Lamenting Lost Fathers: Adult Daughters Search for the Message of the Father (2004)
Approval is the gift of the father to the daughter. Breaches in the father-daughter relationship render messages of ambivalence to the daughter. Absent fathers create a longing, a void, in daughters. Mending this relationship provides one key to daughters’ developmental impasses. Rosemary Dunn Dalton explores how to heal the father-daughter relationship in this book.
Arches Treasure/Mystery at the Escalantes (2008)
Arches Treasure
Nancy Duncan and her partner, Bobbi O’Brien, are on vacation in Southern Utah, perusing the giant structures of red clay and white slick rock. In the Arches National Monument, Nancy uncovers a partially buried broken chain attached to a light blue stone. It is encased by a barely readable engraving that appears to be in Hebrew or Arabic. Friends Rakki Morari and Shalom Levi help Nancy and Bobbi pursue the mystery of the stone as it leads them to historical sites, Anasazi tribal members, and connections to new and old world mythologies and practices.
Mystery at the Escalantes
Just when Nancy and Bobbi are unwinding from their last adventure, they find a recently slain body of a young girl and some bones that date back over 50 years. After realizing a murder has been committed, they call on Tim O’Brien, Bobbi’s uncle and a retired police officer, for protection. Coroner Quinn harbors the women and their friends, Rakki and Shalom. Taking the reader back in time, the book also chronicles the travels of Jessie and Josh Browning.
Bandon-Vernal Transgender Mystery/The Jacksonville-Donner Story (2013)
Bandon-Vernal Transgender Mystery
Sleuth Nancy Duncan; her partner, Bobbi O’Brien; ex-cop Tim O’Brien; and a lesbian couple and their baby are enjoying a reunion in Bandon-by-the-Sea. Nancy stumbles across the body of a transgender man, and a pursuit of the killer ensues. This takes them to Vernal, Flaming Gorge, and Utah’s Zion National Monument in search of the personal history of the victim and circumstances of his death. Riches are uncovered; confusion over gender reassignment as well as resentments lead Nancy into scary encounters from the past and present life of the victim. Native American customs and rich mining history present challenges to Nancy and her partner as they try to solve the complex circumstances of this murder.

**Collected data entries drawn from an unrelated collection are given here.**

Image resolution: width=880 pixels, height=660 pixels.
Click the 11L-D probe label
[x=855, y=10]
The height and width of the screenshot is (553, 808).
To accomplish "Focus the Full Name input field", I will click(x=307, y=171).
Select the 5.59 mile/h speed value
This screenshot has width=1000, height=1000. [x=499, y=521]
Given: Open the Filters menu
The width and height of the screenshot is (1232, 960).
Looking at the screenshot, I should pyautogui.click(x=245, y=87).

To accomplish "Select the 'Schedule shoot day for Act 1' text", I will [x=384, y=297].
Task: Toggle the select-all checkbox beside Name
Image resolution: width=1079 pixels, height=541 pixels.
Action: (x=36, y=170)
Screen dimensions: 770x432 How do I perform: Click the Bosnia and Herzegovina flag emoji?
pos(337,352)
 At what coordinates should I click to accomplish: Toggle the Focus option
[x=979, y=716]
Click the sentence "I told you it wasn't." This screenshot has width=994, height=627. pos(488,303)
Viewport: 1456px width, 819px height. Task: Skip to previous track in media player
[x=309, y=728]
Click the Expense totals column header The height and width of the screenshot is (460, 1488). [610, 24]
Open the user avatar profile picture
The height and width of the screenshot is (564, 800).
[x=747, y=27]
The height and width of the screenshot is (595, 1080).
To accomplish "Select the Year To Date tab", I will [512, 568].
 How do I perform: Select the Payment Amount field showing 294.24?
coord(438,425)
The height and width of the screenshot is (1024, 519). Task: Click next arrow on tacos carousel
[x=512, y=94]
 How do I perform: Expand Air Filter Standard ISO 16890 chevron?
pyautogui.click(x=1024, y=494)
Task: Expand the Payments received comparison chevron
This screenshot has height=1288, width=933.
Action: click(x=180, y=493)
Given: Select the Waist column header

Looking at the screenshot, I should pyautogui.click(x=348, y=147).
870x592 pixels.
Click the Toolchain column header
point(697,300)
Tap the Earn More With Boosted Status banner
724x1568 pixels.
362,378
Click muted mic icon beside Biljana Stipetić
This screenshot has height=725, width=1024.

The Jacksonville-Donner Story
Nancy and Bobbi are seeking rest and relaxation at Lake Tahoe when the Donner party tragedy stirs their curiosity. Nancy sees a face in the rocks that preoccupies her. On their way home, they are confronted by a Chinese-American woman seeking answers to her grandfather’s death and burial. Jacksonville, Oregon, becomes the focus for resolving mysterious deaths, Chinese mining, and orchard history. It becomes apparent that some of the town’s people know more than they want to reveal. Pursuit of the truth puts Nancy and Bobbi at risk, along with Bobbi’s uncle Tim and his Native American partner, Martha.